The 8 co-signatories of the open letter in support of the RCUK policy,
including the inventor of the web, Sir Tim Berners-Lee, are quoted
correctly on this, but the THES authors don't seem to notice that
what they themselves have written in THES is contradicted by the
co-signatories' quote:

    TB-L et al: 'We believe the RCUK should go ahead and implement its
    *immediate* [italics mine] self-archiving mandate, without delay.'
    http://openaccess.eprints.org/index.php?/archives/18-guid.html

(More trivially, the THES authors name 4 universities, corresponding
to one each of 4 of the 8 co-signatories, but omit Southampton, the
university of all 4 of the remaining co-signatories, including Sir Tim!)

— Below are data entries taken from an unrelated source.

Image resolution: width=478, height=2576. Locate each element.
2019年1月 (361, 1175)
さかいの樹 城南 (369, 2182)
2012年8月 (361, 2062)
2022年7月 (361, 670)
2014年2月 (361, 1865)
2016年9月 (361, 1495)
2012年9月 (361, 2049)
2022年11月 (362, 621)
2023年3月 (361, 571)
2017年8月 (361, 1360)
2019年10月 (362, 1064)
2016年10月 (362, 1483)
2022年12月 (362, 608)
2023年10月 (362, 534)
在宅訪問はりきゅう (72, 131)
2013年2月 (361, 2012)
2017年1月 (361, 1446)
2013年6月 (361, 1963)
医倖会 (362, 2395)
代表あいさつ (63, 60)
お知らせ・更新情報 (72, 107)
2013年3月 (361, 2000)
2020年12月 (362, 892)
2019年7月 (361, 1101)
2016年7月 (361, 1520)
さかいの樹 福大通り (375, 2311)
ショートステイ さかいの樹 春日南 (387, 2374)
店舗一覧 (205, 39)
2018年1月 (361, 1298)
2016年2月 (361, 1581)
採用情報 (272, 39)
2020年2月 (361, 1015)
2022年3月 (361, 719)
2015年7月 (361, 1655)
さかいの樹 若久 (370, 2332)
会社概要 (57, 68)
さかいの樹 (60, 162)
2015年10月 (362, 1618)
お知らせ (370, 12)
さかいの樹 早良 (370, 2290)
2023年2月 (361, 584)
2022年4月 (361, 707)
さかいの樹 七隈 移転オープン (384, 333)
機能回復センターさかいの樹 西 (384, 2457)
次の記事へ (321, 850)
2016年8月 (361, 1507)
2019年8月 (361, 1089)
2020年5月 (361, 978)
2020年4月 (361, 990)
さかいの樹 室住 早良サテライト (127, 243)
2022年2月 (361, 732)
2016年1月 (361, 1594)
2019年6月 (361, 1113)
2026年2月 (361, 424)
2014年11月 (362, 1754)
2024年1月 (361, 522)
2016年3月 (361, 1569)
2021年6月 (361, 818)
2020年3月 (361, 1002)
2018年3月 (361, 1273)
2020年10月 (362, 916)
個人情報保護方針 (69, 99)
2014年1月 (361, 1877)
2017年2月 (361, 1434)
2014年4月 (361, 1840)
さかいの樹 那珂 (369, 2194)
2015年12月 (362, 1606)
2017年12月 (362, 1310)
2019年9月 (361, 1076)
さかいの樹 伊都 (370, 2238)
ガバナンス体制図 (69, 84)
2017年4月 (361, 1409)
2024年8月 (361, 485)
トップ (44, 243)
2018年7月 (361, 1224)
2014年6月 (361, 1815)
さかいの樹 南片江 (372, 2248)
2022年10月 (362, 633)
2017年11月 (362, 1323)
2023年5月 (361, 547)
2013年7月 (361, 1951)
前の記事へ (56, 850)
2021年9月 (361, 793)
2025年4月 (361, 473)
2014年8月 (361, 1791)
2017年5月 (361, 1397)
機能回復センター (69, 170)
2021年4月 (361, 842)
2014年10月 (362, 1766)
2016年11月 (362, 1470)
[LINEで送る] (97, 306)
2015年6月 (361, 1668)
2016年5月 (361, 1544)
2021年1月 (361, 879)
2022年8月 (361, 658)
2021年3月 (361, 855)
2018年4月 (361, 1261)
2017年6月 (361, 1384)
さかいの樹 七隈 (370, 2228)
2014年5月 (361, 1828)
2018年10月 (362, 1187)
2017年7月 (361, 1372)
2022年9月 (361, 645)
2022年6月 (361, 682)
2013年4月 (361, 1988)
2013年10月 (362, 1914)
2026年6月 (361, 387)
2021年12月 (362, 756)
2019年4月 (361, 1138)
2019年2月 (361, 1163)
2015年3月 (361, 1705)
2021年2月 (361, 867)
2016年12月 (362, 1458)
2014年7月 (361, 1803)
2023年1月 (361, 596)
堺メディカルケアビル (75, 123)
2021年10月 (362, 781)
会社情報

The last piece of nonsense is this:

    THES: 'Universities are not obliged to implement a repository system,
    which costs about £80,000 to set up and about £40,000 a year in
    maintenance.'

This too is based on a flaw in the current wording of the policy, which
actually says:

    RCUK: '[the articles] should be deposited in an appropriate e-print
    repository (either institutional or subject-based) wherever such a
    repository is available to the award-holder.'

But the cost of creating and maintaining an institutional repository is in
reality less than 10% of the arbitrary and inflated figures cited by THES.